Task description - Spot each line in the records below where the word "left" occurs, then copy it.

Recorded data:
/---
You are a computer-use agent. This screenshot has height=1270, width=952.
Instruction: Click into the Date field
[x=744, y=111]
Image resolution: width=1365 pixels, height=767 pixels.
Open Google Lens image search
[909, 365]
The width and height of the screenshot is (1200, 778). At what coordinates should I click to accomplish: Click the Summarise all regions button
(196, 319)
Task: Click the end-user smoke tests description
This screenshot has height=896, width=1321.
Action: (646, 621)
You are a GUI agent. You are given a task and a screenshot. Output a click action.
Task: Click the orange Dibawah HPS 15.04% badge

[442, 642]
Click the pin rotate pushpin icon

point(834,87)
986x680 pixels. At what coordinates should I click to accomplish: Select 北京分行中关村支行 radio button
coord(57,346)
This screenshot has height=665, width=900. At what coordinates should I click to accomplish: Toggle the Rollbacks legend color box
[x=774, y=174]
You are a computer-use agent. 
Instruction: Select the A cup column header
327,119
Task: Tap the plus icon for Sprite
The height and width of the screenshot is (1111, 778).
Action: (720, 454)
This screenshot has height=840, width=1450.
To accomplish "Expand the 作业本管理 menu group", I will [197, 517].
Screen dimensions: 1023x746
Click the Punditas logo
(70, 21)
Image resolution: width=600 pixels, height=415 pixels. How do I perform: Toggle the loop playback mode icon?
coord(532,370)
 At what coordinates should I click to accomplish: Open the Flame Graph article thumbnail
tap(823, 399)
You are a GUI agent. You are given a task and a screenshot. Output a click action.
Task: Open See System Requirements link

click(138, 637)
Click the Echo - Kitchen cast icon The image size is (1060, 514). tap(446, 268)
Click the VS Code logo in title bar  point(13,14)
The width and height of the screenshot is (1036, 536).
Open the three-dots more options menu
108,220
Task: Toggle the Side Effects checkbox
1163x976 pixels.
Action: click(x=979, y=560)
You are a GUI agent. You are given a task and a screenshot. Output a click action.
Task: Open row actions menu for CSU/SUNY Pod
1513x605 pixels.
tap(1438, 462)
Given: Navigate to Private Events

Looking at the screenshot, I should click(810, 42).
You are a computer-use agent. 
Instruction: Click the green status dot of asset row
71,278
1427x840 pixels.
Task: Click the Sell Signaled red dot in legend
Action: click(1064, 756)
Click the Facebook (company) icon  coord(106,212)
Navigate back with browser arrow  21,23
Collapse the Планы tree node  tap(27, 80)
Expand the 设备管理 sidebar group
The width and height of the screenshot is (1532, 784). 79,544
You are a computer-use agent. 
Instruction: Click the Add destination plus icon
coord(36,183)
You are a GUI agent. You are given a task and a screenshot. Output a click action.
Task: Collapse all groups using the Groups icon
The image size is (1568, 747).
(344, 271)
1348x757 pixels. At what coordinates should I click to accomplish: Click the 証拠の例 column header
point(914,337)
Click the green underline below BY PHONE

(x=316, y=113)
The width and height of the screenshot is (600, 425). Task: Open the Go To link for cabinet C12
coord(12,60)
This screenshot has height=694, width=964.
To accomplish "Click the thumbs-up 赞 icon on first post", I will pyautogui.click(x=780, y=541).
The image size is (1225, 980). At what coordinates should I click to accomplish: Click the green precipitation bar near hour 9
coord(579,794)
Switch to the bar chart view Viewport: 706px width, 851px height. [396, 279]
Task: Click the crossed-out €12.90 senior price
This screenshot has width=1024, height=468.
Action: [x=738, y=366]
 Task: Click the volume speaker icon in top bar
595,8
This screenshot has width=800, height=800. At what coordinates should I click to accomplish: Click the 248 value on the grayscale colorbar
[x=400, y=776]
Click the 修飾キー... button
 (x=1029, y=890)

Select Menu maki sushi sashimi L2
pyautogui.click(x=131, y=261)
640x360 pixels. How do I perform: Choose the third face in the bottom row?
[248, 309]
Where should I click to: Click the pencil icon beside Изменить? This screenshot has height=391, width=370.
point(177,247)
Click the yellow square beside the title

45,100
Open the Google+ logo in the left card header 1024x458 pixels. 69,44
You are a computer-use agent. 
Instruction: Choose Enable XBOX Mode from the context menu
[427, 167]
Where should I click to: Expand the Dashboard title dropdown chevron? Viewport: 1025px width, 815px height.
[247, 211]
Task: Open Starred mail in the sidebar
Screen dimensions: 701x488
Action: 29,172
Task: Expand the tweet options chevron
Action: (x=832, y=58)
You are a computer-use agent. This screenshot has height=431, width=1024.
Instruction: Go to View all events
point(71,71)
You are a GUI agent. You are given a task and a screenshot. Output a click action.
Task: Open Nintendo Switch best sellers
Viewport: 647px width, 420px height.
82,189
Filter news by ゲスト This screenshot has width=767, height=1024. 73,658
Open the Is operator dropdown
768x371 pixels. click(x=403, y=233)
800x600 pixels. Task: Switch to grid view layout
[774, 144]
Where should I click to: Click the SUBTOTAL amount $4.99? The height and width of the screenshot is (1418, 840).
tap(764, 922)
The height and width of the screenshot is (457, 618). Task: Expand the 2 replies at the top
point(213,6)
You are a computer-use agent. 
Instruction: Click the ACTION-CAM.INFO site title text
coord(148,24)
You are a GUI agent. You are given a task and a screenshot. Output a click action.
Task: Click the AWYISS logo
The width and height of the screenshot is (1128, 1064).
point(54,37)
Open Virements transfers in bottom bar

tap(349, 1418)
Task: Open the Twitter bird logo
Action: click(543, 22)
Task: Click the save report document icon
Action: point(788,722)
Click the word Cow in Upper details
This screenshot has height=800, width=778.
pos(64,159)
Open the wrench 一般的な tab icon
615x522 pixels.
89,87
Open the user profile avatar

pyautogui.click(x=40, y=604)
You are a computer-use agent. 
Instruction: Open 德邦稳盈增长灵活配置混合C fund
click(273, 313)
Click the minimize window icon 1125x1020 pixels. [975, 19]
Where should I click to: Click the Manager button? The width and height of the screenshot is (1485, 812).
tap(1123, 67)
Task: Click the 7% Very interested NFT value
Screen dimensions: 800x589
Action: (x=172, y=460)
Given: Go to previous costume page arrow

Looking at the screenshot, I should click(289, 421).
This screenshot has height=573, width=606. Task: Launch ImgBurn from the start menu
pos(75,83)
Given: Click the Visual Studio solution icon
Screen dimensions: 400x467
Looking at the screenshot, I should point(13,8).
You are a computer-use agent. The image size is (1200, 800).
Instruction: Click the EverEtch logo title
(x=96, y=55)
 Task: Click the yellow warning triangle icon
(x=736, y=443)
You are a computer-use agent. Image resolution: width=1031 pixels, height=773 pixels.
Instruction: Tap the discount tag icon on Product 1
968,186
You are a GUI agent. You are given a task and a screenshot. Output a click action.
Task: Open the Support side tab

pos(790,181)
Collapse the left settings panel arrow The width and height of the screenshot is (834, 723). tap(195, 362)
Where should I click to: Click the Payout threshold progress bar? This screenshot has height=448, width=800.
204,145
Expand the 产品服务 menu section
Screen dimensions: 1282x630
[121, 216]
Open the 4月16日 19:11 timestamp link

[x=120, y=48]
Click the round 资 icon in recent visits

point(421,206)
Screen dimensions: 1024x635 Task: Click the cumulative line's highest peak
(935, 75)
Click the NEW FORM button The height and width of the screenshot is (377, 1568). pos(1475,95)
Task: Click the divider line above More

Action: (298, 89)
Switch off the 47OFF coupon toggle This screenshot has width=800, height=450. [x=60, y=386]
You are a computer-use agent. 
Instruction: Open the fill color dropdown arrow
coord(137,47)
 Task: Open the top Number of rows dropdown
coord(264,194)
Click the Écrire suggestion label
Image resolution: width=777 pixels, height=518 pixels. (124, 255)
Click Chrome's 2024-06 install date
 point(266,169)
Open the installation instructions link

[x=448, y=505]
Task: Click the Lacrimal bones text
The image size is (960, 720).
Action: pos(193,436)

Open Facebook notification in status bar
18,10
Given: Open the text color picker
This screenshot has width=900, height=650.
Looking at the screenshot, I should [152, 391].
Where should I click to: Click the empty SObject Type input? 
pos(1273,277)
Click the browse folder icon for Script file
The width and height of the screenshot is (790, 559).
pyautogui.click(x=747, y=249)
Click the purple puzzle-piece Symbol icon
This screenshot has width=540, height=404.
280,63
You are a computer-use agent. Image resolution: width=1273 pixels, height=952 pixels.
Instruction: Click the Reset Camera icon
\---
Written reply -
Open the Google+ logo in the left card header 1024x458 pixels. 69,44
Collapse the left settings panel arrow The width and height of the screenshot is (834, 723). tap(195, 362)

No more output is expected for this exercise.